> [文書抜粋]
⁂
つい「誘惑」に負けてしまう原因と効果的なストレス発散

お前も少しは「進歩」したじゃねーか。
会社なら上司に、学生なら先輩に、こんなことを言われたことはあると思います。
進歩したな。といわれるとうれしいもので、「そっすか、あざーっす」「いえいえ、まだまだっすよ」とはいいつつも、やはり、つい有頂天気味になってしまうこともあるわけ。
よく考えてみると、目指すべき「目的」に達成したわけではなく、ほんの少しだけ「進歩」しただけなのに、人はすでに「できた」「成果を挙げた」「目的を達成した」と勘違いをしてしまう。
他人にいわれることでその勘違いに陥りやすい事もあるが、自ら錯覚してしまうこともあるようです。
少しの「進歩」にばかり注目してしまうと、人はかえって目標や目的達成から遠ざかる行為をしてしまうことがあるという。
⁂
> [抽出資料]
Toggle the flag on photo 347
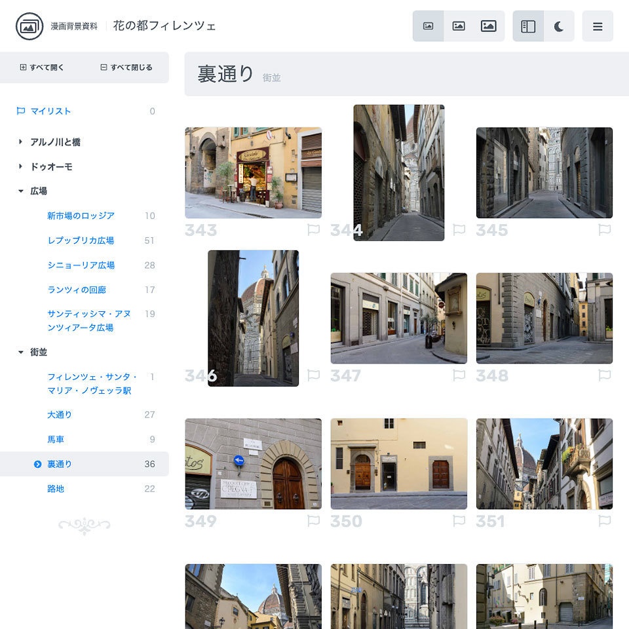 459,377
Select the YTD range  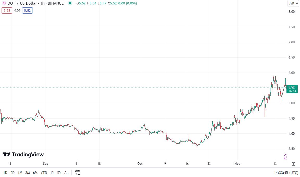(44, 173)
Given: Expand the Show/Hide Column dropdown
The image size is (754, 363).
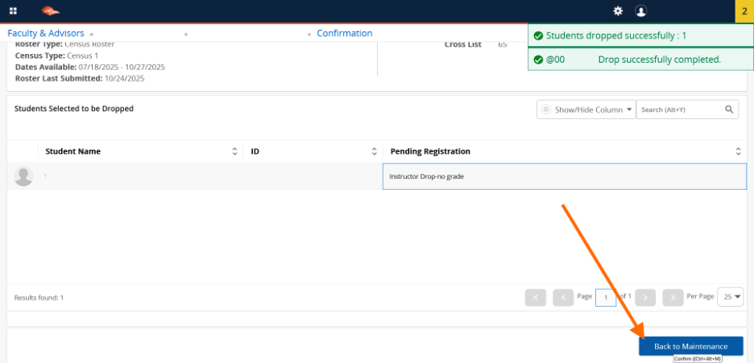Looking at the screenshot, I should [x=586, y=109].
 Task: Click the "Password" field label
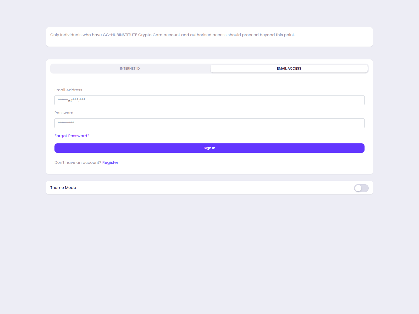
⁂
> [課題 A]
文書抜粋について、次の問いに答えてください。
(i) 会社の場合、「進歩したな」と言ってくるのは誰だとされていますか。
(ii) ほんの少し「進歩」しただけなのに、人はどのような勘違いをするとされていますか。
(iii) 少しの「進歩」にばかり注目すると、人はどのような行為をしてしまうことがあるとされていますか。
> [課題 B] 文書抜粋のうち、「進歩したな。といわれるとうれ」を含む箇所から書き始め、「した」と勘違いをしてしまう。」で終えて、その部分を一字一句変えずに再掲してください。

> [正解 A]
(i) 上司
(ii) すでに「できた」「成果を挙げた」「目的を達成した」と勘違いする。
(iii) かえって目標や目的達成から遠ざかる行為

> [正解 B]
進歩したな。といわれるとうれしいもので、「そっすか、あざーっす」「いえいえ、まだまだっすよ」とはいいつつも、やはり、つい有頂天気味になってしまうこともあるわけ。
よく考えてみると、目指すべき「目的」に達成したわけではなく、ほんの少しだけ「進歩」しただけなのに、人はすでに「できた」「成果を挙げた」「目的を達成した」と勘違いをしてしまう。